##### Extracted records

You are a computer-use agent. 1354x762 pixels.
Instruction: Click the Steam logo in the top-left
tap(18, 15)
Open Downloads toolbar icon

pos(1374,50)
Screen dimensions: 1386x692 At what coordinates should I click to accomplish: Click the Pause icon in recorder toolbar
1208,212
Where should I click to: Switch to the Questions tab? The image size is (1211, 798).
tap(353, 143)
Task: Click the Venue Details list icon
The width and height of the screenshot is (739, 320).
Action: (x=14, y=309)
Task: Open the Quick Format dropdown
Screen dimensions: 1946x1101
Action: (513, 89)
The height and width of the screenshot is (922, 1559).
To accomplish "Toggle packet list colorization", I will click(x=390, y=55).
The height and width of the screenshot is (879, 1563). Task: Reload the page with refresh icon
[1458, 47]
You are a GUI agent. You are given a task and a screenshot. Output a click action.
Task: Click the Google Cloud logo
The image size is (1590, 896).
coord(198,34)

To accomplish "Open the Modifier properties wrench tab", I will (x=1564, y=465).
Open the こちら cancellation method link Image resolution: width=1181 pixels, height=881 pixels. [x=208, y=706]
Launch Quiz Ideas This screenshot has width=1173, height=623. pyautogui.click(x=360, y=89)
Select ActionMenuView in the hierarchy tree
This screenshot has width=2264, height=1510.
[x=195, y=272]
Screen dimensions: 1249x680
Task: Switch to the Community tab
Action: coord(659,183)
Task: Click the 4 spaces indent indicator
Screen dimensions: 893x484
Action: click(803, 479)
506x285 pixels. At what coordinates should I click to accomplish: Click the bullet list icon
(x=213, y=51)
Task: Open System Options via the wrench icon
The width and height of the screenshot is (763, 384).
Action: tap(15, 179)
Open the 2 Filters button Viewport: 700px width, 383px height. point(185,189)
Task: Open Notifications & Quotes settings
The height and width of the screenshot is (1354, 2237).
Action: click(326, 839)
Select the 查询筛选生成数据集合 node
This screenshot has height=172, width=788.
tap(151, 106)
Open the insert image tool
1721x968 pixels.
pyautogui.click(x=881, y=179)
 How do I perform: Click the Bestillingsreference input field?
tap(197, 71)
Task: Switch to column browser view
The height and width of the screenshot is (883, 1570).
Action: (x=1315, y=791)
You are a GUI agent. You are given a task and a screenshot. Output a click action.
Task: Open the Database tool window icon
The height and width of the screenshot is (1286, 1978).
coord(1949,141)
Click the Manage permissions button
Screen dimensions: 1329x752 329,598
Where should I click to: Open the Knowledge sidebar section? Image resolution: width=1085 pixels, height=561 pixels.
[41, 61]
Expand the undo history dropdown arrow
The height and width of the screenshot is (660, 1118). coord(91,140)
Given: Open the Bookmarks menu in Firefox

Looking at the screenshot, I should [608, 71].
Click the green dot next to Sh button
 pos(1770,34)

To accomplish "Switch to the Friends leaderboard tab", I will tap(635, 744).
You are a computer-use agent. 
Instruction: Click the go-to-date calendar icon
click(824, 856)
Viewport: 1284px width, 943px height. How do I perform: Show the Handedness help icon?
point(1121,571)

##########

■ **What you will do**: Transcribe all of the data above, keeping each line exactly as it stands.

■ **Answer below**:
You are a computer-use agent. 1354x762 pixels.
Instruction: Click the Steam logo in the top-left
tap(18, 15)
Open Downloads toolbar icon

pos(1374,50)
Screen dimensions: 1386x692 At what coordinates should I click to accomplish: Click the Pause icon in recorder toolbar
1208,212
Where should I click to: Switch to the Questions tab? The image size is (1211, 798).
tap(353, 143)
Task: Click the Venue Details list icon
The width and height of the screenshot is (739, 320).
Action: (x=14, y=309)
Task: Open the Quick Format dropdown
Screen dimensions: 1946x1101
Action: (513, 89)
The height and width of the screenshot is (922, 1559).
To accomplish "Toggle packet list colorization", I will click(x=390, y=55).
The height and width of the screenshot is (879, 1563). Task: Reload the page with refresh icon
[1458, 47]
You are a GUI agent. You are given a task and a screenshot. Output a click action.
Task: Click the Google Cloud logo
The image size is (1590, 896).
coord(198,34)

To accomplish "Open the Modifier properties wrench tab", I will (x=1564, y=465).
Open the こちら cancellation method link Image resolution: width=1181 pixels, height=881 pixels. [x=208, y=706]
Launch Quiz Ideas This screenshot has width=1173, height=623. pyautogui.click(x=360, y=89)
Select ActionMenuView in the hierarchy tree
This screenshot has width=2264, height=1510.
[x=195, y=272]
Screen dimensions: 1249x680
Task: Switch to the Community tab
Action: coord(659,183)
Task: Click the 4 spaces indent indicator
Screen dimensions: 893x484
Action: click(803, 479)
506x285 pixels. At what coordinates should I click to accomplish: Click the bullet list icon
(x=213, y=51)
Task: Open System Options via the wrench icon
The width and height of the screenshot is (763, 384).
Action: tap(15, 179)
Open the 2 Filters button Viewport: 700px width, 383px height. point(185,189)
Task: Open Notifications & Quotes settings
The height and width of the screenshot is (1354, 2237).
Action: click(326, 839)
Select the 查询筛选生成数据集合 node
This screenshot has height=172, width=788.
tap(151, 106)
Open the insert image tool
1721x968 pixels.
pyautogui.click(x=881, y=179)
 How do I perform: Click the Bestillingsreference input field?
tap(197, 71)
Task: Switch to column browser view
The height and width of the screenshot is (883, 1570).
Action: (x=1315, y=791)
You are a GUI agent. You are given a task and a screenshot. Output a click action.
Task: Open the Database tool window icon
The height and width of the screenshot is (1286, 1978).
coord(1949,141)
Click the Manage permissions button
Screen dimensions: 1329x752 329,598
Where should I click to: Open the Knowledge sidebar section? Image resolution: width=1085 pixels, height=561 pixels.
[41, 61]
Expand the undo history dropdown arrow
The height and width of the screenshot is (660, 1118). coord(91,140)
Given: Open the Bookmarks menu in Firefox

Looking at the screenshot, I should [608, 71].
Click the green dot next to Sh button
 pos(1770,34)

To accomplish "Switch to the Friends leaderboard tab", I will tap(635, 744).
You are a computer-use agent. 
Instruction: Click the go-to-date calendar icon
click(824, 856)
Viewport: 1284px width, 943px height. How do I perform: Show the Handedness help icon?
point(1121,571)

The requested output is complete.